* **WORK REQUIRED**: Reproduce each entry below exactly as it appears.

* **DATA EXCERPTS**:
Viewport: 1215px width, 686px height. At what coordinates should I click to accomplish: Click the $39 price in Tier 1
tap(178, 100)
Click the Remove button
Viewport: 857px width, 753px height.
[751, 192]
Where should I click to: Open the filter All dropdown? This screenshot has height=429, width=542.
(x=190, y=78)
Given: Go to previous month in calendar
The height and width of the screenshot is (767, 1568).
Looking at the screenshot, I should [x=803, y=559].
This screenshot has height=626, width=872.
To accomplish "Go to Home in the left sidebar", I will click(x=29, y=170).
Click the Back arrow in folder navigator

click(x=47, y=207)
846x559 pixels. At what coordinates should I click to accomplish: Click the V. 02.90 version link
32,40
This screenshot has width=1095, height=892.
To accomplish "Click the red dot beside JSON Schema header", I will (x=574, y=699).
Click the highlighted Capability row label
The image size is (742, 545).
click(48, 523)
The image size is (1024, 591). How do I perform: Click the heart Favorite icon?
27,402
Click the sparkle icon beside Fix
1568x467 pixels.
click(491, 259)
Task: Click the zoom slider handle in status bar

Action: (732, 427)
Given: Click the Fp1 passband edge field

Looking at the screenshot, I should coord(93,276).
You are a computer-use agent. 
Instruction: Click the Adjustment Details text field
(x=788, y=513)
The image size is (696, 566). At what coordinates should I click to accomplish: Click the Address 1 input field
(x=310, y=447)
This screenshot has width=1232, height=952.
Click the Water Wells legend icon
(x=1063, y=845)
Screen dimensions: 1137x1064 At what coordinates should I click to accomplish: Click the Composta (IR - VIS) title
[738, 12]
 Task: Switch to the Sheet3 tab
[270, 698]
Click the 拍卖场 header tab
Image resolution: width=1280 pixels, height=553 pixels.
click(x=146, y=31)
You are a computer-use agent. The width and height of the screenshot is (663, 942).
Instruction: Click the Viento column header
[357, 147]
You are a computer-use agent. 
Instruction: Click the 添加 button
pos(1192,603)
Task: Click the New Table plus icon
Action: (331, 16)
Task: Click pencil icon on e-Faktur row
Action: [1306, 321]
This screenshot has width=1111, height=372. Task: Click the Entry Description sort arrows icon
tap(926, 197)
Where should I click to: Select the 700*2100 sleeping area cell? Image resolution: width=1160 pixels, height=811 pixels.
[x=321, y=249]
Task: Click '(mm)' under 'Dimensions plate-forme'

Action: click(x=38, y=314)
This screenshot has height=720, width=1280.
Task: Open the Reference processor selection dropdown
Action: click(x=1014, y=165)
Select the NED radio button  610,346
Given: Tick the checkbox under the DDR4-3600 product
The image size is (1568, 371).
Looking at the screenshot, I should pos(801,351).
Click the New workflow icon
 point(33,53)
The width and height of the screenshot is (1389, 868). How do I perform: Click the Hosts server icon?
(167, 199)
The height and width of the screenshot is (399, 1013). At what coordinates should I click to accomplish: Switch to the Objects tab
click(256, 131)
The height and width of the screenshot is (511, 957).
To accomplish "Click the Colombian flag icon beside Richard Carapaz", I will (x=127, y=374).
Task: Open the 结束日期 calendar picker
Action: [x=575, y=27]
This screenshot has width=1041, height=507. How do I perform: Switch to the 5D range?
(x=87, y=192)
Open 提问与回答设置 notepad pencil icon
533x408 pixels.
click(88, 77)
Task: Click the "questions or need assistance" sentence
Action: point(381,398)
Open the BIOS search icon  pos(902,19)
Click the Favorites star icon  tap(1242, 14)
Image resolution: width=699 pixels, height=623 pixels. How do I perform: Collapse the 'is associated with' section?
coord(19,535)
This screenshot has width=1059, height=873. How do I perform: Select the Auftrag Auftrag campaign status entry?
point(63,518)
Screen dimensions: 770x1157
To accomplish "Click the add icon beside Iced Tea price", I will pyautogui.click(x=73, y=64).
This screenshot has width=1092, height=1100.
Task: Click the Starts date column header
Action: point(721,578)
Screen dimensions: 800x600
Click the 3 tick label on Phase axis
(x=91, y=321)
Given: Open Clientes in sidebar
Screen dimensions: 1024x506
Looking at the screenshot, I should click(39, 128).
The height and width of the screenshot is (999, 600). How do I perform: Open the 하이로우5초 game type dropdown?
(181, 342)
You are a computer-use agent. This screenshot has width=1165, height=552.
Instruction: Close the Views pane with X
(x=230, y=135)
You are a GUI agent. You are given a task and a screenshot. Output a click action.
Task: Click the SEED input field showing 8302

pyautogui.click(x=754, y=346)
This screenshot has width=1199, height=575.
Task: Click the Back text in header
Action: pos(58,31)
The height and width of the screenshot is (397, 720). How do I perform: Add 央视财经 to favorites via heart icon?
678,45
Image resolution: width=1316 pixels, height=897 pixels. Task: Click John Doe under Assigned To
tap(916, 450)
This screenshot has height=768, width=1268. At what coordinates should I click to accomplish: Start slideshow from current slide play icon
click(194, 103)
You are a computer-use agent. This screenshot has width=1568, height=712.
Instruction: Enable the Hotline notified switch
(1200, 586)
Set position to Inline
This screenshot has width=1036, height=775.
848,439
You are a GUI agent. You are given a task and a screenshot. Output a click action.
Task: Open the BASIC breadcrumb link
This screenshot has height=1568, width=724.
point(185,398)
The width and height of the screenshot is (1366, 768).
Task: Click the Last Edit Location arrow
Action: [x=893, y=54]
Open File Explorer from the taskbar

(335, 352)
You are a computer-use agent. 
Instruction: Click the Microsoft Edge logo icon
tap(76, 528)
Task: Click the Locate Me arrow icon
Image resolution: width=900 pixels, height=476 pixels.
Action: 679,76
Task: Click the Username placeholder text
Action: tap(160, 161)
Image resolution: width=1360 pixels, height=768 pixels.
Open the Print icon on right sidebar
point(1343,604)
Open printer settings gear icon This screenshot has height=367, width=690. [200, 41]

* **THE COMPLETED TASK**:
Viewport: 1215px width, 686px height. At what coordinates should I click to accomplish: Click the $39 price in Tier 1
tap(178, 100)
Click the Remove button
Viewport: 857px width, 753px height.
[751, 192]
Where should I click to: Open the filter All dropdown? This screenshot has height=429, width=542.
(x=190, y=78)
Given: Go to previous month in calendar
The height and width of the screenshot is (767, 1568).
Looking at the screenshot, I should [x=803, y=559].
This screenshot has height=626, width=872.
To accomplish "Go to Home in the left sidebar", I will click(x=29, y=170).
Click the Back arrow in folder navigator

click(x=47, y=207)
846x559 pixels. At what coordinates should I click to accomplish: Click the V. 02.90 version link
32,40
This screenshot has width=1095, height=892.
To accomplish "Click the red dot beside JSON Schema header", I will (x=574, y=699).
Click the highlighted Capability row label
The image size is (742, 545).
click(48, 523)
The image size is (1024, 591). How do I perform: Click the heart Favorite icon?
27,402
Click the sparkle icon beside Fix
1568x467 pixels.
click(491, 259)
Task: Click the zoom slider handle in status bar

Action: (732, 427)
Given: Click the Fp1 passband edge field

Looking at the screenshot, I should coord(93,276).
You are a computer-use agent. 
Instruction: Click the Adjustment Details text field
(x=788, y=513)
The image size is (696, 566). At what coordinates should I click to accomplish: Click the Address 1 input field
(x=310, y=447)
This screenshot has width=1232, height=952.
Click the Water Wells legend icon
(x=1063, y=845)
Screen dimensions: 1137x1064 At what coordinates should I click to accomplish: Click the Composta (IR - VIS) title
[738, 12]
 Task: Switch to the Sheet3 tab
[270, 698]
Click the 拍卖场 header tab
Image resolution: width=1280 pixels, height=553 pixels.
click(x=146, y=31)
You are a computer-use agent. The width and height of the screenshot is (663, 942).
Instruction: Click the Viento column header
[357, 147]
You are a computer-use agent. 
Instruction: Click the 添加 button
pos(1192,603)
Task: Click the New Table plus icon
Action: (331, 16)
Task: Click pencil icon on e-Faktur row
Action: [1306, 321]
This screenshot has width=1111, height=372. Task: Click the Entry Description sort arrows icon
tap(926, 197)
Where should I click to: Select the 700*2100 sleeping area cell? Image resolution: width=1160 pixels, height=811 pixels.
[x=321, y=249]
Task: Click '(mm)' under 'Dimensions plate-forme'

Action: click(x=38, y=314)
This screenshot has height=720, width=1280.
Task: Open the Reference processor selection dropdown
Action: click(x=1014, y=165)
Select the NED radio button  610,346
Given: Tick the checkbox under the DDR4-3600 product
The image size is (1568, 371).
Looking at the screenshot, I should pos(801,351).
Click the New workflow icon
 point(33,53)
The width and height of the screenshot is (1389, 868). How do I perform: Click the Hosts server icon?
(167, 199)
The height and width of the screenshot is (399, 1013). At what coordinates should I click to accomplish: Switch to the Objects tab
click(256, 131)
The height and width of the screenshot is (511, 957).
To accomplish "Click the Colombian flag icon beside Richard Carapaz", I will (x=127, y=374).
Task: Open the 结束日期 calendar picker
Action: [x=575, y=27]
This screenshot has width=1041, height=507. How do I perform: Switch to the 5D range?
(x=87, y=192)
Open 提问与回答设置 notepad pencil icon
533x408 pixels.
click(88, 77)
Task: Click the "questions or need assistance" sentence
Action: point(381,398)
Open the BIOS search icon  pos(902,19)
Click the Favorites star icon  tap(1242, 14)
Image resolution: width=699 pixels, height=623 pixels. How do I perform: Collapse the 'is associated with' section?
coord(19,535)
This screenshot has width=1059, height=873. How do I perform: Select the Auftrag Auftrag campaign status entry?
point(63,518)
Screen dimensions: 770x1157
To accomplish "Click the add icon beside Iced Tea price", I will pyautogui.click(x=73, y=64).
This screenshot has width=1092, height=1100.
Task: Click the Starts date column header
Action: point(721,578)
Screen dimensions: 800x600
Click the 3 tick label on Phase axis
(x=91, y=321)
Given: Open Clientes in sidebar
Screen dimensions: 1024x506
Looking at the screenshot, I should click(39, 128).
The height and width of the screenshot is (999, 600). How do I perform: Open the 하이로우5초 game type dropdown?
(181, 342)
You are a computer-use agent. This screenshot has width=1165, height=552.
Instruction: Close the Views pane with X
(x=230, y=135)
You are a GUI agent. You are given a task and a screenshot. Output a click action.
Task: Click the SEED input field showing 8302

pyautogui.click(x=754, y=346)
This screenshot has width=1199, height=575.
Task: Click the Back text in header
Action: pos(58,31)
The height and width of the screenshot is (397, 720). How do I perform: Add 央视财经 to favorites via heart icon?
678,45
Image resolution: width=1316 pixels, height=897 pixels. Task: Click John Doe under Assigned To
tap(916, 450)
This screenshot has height=768, width=1268. At what coordinates should I click to accomplish: Start slideshow from current slide play icon
click(194, 103)
You are a computer-use agent. This screenshot has width=1568, height=712.
Instruction: Enable the Hotline notified switch
(1200, 586)
Set position to Inline
This screenshot has width=1036, height=775.
848,439
You are a GUI agent. You are given a task and a screenshot. Output a click action.
Task: Open the BASIC breadcrumb link
This screenshot has height=1568, width=724.
point(185,398)
The width and height of the screenshot is (1366, 768).
Task: Click the Last Edit Location arrow
Action: [x=893, y=54]
Open File Explorer from the taskbar

(335, 352)
You are a computer-use agent. 
Instruction: Click the Microsoft Edge logo icon
tap(76, 528)
Task: Click the Locate Me arrow icon
Image resolution: width=900 pixels, height=476 pixels.
Action: 679,76
Task: Click the Username placeholder text
Action: tap(160, 161)
Image resolution: width=1360 pixels, height=768 pixels.
Open the Print icon on right sidebar
point(1343,604)
Open printer settings gear icon This screenshot has height=367, width=690. [200, 41]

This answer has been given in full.